**Aim of the exercise**
The entries are to be reproduced verbatim, with all pictures omitted.

(Stored data)
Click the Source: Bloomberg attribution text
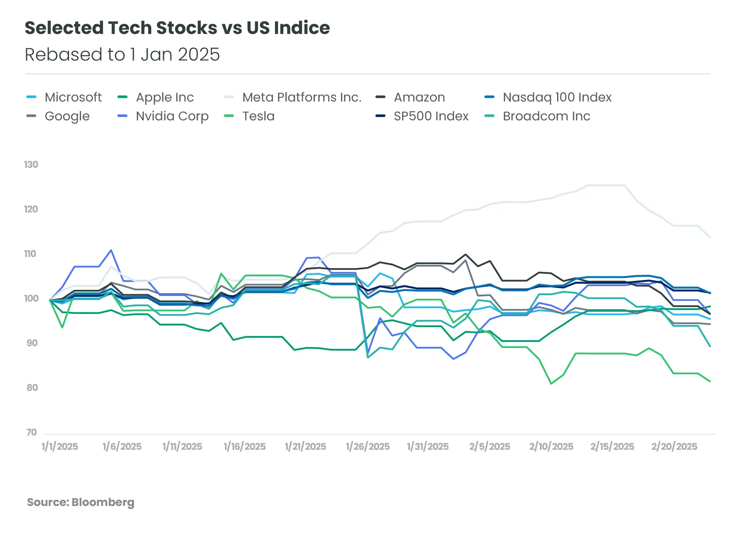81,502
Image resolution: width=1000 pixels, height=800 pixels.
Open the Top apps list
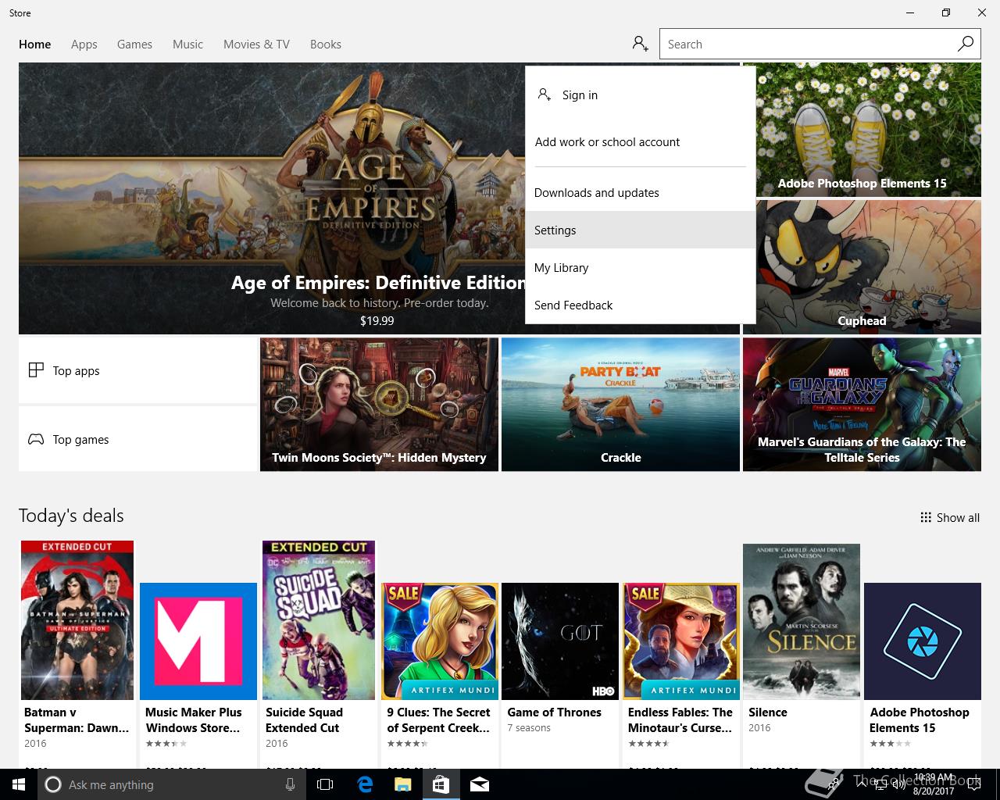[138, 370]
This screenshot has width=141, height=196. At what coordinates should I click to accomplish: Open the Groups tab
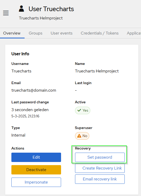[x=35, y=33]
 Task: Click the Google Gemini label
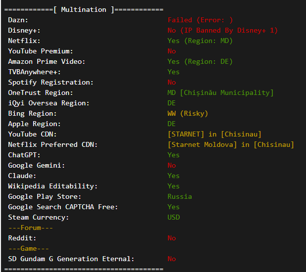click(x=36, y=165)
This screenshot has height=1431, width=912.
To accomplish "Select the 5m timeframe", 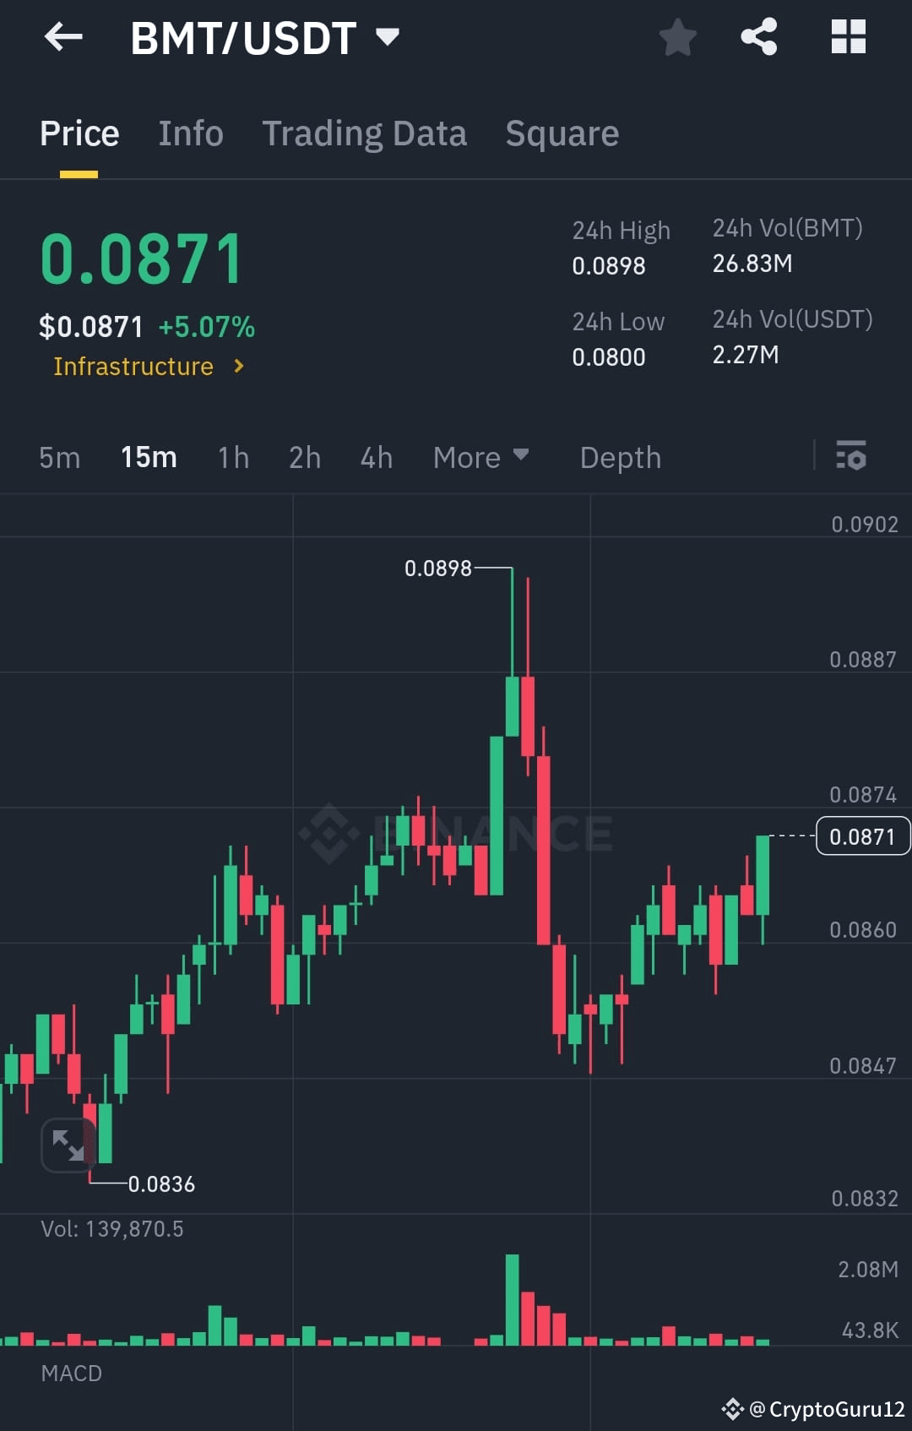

**Answer space**
Click the Source: Bloomberg attribution text
81,502
Image resolution: width=1000 pixels, height=800 pixels.
Open the Top apps list
[138, 370]
This screenshot has width=141, height=196. At what coordinates should I click to accomplish: Open the Groups tab
[x=35, y=33]
 Task: Click the Google Gemini label
click(x=36, y=165)
This screenshot has height=1431, width=912.
To accomplish "Select the 5m timeframe", 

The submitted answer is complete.